Information given:
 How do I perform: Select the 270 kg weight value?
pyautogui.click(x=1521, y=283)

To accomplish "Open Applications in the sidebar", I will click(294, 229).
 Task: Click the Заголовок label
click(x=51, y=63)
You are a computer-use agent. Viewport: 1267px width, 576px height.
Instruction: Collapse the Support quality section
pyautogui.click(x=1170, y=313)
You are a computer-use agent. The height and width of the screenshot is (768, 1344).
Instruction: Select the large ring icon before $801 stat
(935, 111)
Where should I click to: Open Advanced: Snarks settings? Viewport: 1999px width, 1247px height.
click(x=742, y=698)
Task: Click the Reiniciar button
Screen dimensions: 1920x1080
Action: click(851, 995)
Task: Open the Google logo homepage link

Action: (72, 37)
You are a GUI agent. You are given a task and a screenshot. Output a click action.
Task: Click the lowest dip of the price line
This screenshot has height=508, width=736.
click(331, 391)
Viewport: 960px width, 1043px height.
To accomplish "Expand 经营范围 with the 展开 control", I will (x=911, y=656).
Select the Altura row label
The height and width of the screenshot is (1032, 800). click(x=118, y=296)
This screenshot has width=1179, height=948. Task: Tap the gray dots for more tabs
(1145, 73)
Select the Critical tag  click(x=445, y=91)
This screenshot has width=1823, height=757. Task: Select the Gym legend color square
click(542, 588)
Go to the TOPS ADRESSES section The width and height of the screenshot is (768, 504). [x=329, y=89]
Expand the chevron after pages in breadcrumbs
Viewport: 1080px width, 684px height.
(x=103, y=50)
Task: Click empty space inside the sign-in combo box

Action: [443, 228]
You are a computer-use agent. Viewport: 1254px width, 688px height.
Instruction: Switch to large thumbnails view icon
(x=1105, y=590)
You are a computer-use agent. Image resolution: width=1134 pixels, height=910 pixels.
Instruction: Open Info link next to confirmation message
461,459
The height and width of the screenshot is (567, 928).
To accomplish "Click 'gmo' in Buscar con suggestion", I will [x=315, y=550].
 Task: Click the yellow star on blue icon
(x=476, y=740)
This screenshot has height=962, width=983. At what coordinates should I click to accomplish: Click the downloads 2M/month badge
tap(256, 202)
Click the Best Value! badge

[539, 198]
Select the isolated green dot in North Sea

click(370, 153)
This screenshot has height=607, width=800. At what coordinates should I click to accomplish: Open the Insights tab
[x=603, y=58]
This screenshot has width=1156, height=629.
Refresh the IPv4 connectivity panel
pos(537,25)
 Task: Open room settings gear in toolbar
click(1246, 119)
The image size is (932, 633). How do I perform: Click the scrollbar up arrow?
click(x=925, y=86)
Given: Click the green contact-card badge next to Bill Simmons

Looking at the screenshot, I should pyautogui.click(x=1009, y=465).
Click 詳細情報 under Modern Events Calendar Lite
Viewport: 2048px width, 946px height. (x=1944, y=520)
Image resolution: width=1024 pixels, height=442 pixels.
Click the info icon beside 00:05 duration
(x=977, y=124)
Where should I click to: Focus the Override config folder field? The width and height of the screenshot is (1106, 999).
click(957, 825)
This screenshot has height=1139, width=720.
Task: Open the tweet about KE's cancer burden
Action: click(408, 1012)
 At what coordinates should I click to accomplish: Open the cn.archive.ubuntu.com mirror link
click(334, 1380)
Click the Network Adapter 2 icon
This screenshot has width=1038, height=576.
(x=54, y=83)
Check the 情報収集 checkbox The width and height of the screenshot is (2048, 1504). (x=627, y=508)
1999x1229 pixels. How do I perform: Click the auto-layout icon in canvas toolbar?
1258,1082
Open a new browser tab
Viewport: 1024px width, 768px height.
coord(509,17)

Exercise directions: Reproduce all of the rows above, substituting "Goal" for every occurrence of "Instruction" and leaving everything else unchanged.

Output for this task:
 How do I perform: Select the 270 kg weight value?
pyautogui.click(x=1521, y=283)

To accomplish "Open Applications in the sidebar", I will click(294, 229).
 Task: Click the Заголовок label
click(x=51, y=63)
You are a computer-use agent. Viewport: 1267px width, 576px height.
Goal: Collapse the Support quality section
pyautogui.click(x=1170, y=313)
You are a computer-use agent. The height and width of the screenshot is (768, 1344).
Goal: Select the large ring icon before $801 stat
(935, 111)
Where should I click to: Open Advanced: Snarks settings? Viewport: 1999px width, 1247px height.
click(x=742, y=698)
Task: Click the Reiniciar button
Screen dimensions: 1920x1080
Action: click(851, 995)
Task: Open the Google logo homepage link

Action: (72, 37)
You are a GUI agent. You are given a task and a screenshot. Output a click action.
Task: Click the lowest dip of the price line
This screenshot has height=508, width=736.
click(331, 391)
Viewport: 960px width, 1043px height.
To accomplish "Expand 经营范围 with the 展开 control", I will (x=911, y=656).
Select the Altura row label
The height and width of the screenshot is (1032, 800). click(x=118, y=296)
This screenshot has width=1179, height=948. Task: Tap the gray dots for more tabs
(1145, 73)
Select the Critical tag  click(x=445, y=91)
This screenshot has width=1823, height=757. Task: Select the Gym legend color square
click(542, 588)
Go to the TOPS ADRESSES section The width and height of the screenshot is (768, 504). [x=329, y=89]
Expand the chevron after pages in breadcrumbs
Viewport: 1080px width, 684px height.
(x=103, y=50)
Task: Click empty space inside the sign-in combo box

Action: [443, 228]
You are a computer-use agent. Viewport: 1254px width, 688px height.
Goal: Switch to large thumbnails view icon
(x=1105, y=590)
You are a computer-use agent. Image resolution: width=1134 pixels, height=910 pixels.
Goal: Open Info link next to confirmation message
461,459
The height and width of the screenshot is (567, 928).
To accomplish "Click 'gmo' in Buscar con suggestion", I will [x=315, y=550].
 Task: Click the yellow star on blue icon
(x=476, y=740)
This screenshot has height=962, width=983. At what coordinates should I click to accomplish: Click the downloads 2M/month badge
tap(256, 202)
Click the Best Value! badge

[539, 198]
Select the isolated green dot in North Sea

click(370, 153)
This screenshot has height=607, width=800. At what coordinates should I click to accomplish: Open the Insights tab
[x=603, y=58]
This screenshot has width=1156, height=629.
Refresh the IPv4 connectivity panel
pos(537,25)
 Task: Open room settings gear in toolbar
click(1246, 119)
The image size is (932, 633). How do I perform: Click the scrollbar up arrow?
click(x=925, y=86)
Given: Click the green contact-card badge next to Bill Simmons

Looking at the screenshot, I should pyautogui.click(x=1009, y=465).
Click 詳細情報 under Modern Events Calendar Lite
Viewport: 2048px width, 946px height. (x=1944, y=520)
Image resolution: width=1024 pixels, height=442 pixels.
Click the info icon beside 00:05 duration
(x=977, y=124)
Where should I click to: Focus the Override config folder field? The width and height of the screenshot is (1106, 999).
click(957, 825)
This screenshot has height=1139, width=720.
Task: Open the tweet about KE's cancer burden
Action: click(408, 1012)
 At what coordinates should I click to accomplish: Open the cn.archive.ubuntu.com mirror link
click(334, 1380)
Click the Network Adapter 2 icon
This screenshot has width=1038, height=576.
(x=54, y=83)
Check the 情報収集 checkbox The width and height of the screenshot is (2048, 1504). (x=627, y=508)
1999x1229 pixels. How do I perform: Click the auto-layout icon in canvas toolbar?
1258,1082
Open a new browser tab
Viewport: 1024px width, 768px height.
coord(509,17)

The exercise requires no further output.